Pixel coordinate grounding data
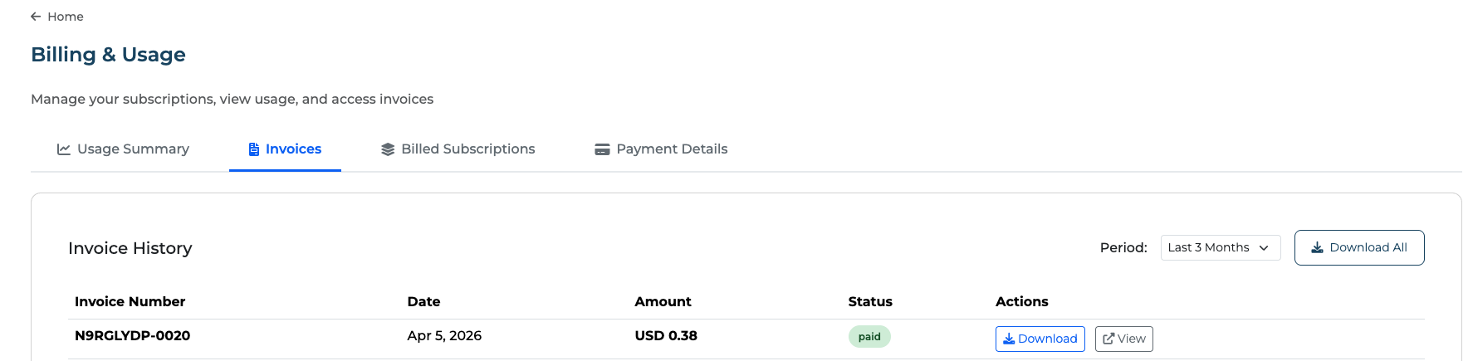The image size is (1473, 361).
Task: Click the paid status badge
Action: click(869, 337)
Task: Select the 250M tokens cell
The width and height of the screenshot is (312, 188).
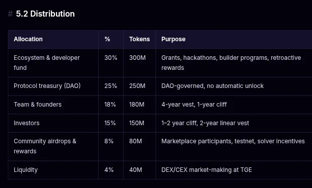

Try it: Give again, word for word, the lines above from the one with "Task: Select the 250M tokens cell" through the final line of the data, both ends included. Do not copy any picture.

Problem solution:
Task: Select the 250M tokens cell
The width and height of the screenshot is (312, 188).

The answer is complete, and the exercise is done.